WHAT NEEDS TO BE DONE:
If a line in the records below includes the word "computer", count it, then give the total and nothing else.

━━━━━━━━━━━━━━━━

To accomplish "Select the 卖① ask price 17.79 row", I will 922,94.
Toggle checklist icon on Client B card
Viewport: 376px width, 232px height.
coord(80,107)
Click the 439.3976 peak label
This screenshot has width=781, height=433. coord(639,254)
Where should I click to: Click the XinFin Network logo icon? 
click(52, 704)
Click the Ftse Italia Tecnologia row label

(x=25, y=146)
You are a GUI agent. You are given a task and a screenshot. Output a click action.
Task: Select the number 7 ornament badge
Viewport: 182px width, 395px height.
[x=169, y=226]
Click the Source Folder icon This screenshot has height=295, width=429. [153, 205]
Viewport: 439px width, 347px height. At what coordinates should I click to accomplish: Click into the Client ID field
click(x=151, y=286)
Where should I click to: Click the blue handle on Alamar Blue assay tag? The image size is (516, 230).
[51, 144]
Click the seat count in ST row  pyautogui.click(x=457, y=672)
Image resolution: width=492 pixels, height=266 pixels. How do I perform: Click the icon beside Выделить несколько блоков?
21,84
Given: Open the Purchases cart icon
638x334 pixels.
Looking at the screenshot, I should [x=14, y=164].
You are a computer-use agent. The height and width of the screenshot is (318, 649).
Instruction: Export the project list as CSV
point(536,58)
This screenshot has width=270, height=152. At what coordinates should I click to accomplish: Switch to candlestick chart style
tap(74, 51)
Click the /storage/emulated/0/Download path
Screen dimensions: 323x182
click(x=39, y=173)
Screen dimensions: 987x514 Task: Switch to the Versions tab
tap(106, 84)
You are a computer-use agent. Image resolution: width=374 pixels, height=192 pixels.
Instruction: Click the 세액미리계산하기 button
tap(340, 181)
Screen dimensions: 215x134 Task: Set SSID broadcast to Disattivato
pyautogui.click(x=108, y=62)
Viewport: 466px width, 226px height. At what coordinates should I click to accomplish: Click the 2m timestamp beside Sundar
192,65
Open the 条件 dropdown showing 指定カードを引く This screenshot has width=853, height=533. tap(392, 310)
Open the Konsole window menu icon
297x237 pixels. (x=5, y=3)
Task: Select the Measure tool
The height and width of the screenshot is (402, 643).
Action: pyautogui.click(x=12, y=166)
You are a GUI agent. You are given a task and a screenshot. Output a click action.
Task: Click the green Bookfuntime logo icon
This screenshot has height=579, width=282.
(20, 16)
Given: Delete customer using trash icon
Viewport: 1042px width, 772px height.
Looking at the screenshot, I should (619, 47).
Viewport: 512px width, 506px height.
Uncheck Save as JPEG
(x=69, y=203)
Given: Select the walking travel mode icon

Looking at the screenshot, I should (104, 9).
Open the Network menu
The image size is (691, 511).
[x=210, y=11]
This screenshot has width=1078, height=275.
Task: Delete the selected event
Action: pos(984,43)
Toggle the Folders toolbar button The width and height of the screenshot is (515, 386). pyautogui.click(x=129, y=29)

━━━━━━━━━━━━━━━━

SOLUTION FOR THIS PROBLEM:
2